近年、お墓の在り方は大きく変化しています。かつては「先祖代々のお墓を守る」という価値観が一般的でしたが、核家族化や少子高齢化、ライフスタイルの多様化により、「お墓を継ぐ人がいない」「子どもに負担をかけたくない」といった声が増えてきました。こうした背景の中で注目されているのが、“ガーデン墓地”という新しい選択肢です。
私たちはこれまでエクステリア・庭づくりの設計施工に携わってきましたが、今回ご縁をいただき、ガーデン墓地の一部設計・施工に関わらせていただきました。従来の墓地とは異なる空間づくりに携わる中で、「これからのお墓とは何か」を改めて考える機会となりました。

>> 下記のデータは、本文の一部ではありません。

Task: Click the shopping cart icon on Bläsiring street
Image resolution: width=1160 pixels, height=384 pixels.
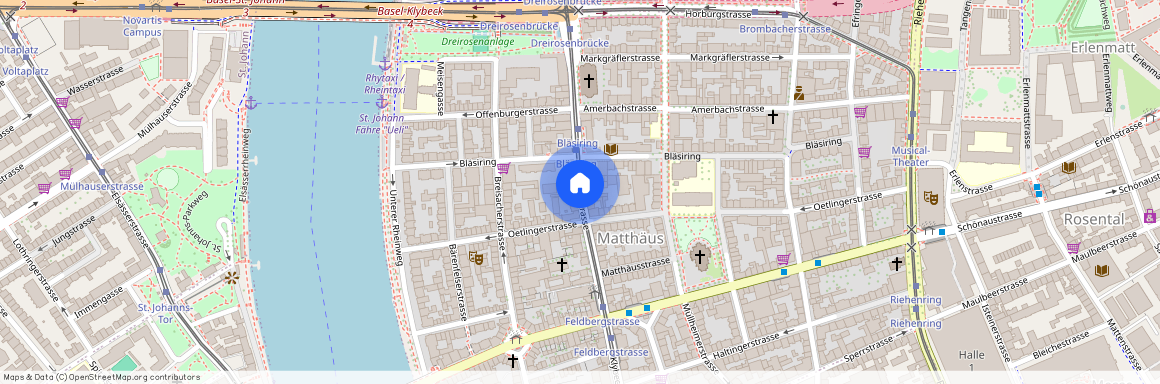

2025年夏、富士山を望む三島市の高台にオープンしたガーデン墓地「結の杜」。ここは、花と緑に包まれた庭園のような墓地であり、従来の“静かに手を合わせる場所”というイメージをやさしく覆してくれる空間です。霊苑全体は四季折々の植栽に彩られ、訪れるたびに違った表情を見せてくれます。

この場所で大切にされているのは、「家族が集い、笑顔で故人を偲ぶ」という考え方です。お墓参りというと、どこか厳かで静寂な時間を思い浮かべる方も多いかもしれません。しかしガーデン墓地では、明るい陽射しの中、草花に囲まれながら自然体で過ごすことができます。小さなお子様からご年配の方まで、足を運べる空間であることも大きな特徴です。

また、自然志向のお墓として比較されることの多い「樹木葬」との違いも興味深い点です。樹木葬はシンボルツリーを墓標とするスタイルが一般的ですが、ガーデン墓地ではコンパクトながらも個別の墓石を設けます。そのため、「手を合わせる対象が明確である」という安心感があり、従来のお墓に近い心の拠り所を保ちながら、新しい形を取り入れていると言えるでしょう。

さらに、「結の杜」では永代供養が付いている点も現代のニーズに合致しています。お墓の継承者がいなくても管理や供養を任せることができるため、将来の不安を軽減することができます。お墓じまいに伴う費用や手続き、親族間の調整といった負担を考えると、この仕組みは非常に合理的であり、多くの方にとって安心できる選択肢となっています。
実際に設計・施工に携わる中で私たちが特に意識したのは、「永眠の地に咲く庭」という空間のバランスです。植栽の配置や素材選び、動線計画に至るまで、訪れる方が自然と歩きたくなり、長く滞在したくなるような工夫を重ねました。単なる景観の美しさだけでなく、風の通り道や陽の入り方、季節ごとの変化など、五感で感じられる設計を大切にしています。

現代において、お墓は「管理するもの」から「心をつなぐ場所」へと変わりつつあります。故人を偲ぶ時間はもちろん、家族や大切な人と過ごすひとときそのものが、豊かな記憶として積み重なっていく——ガーデン墓地には、そんな新しい価値が息づいています。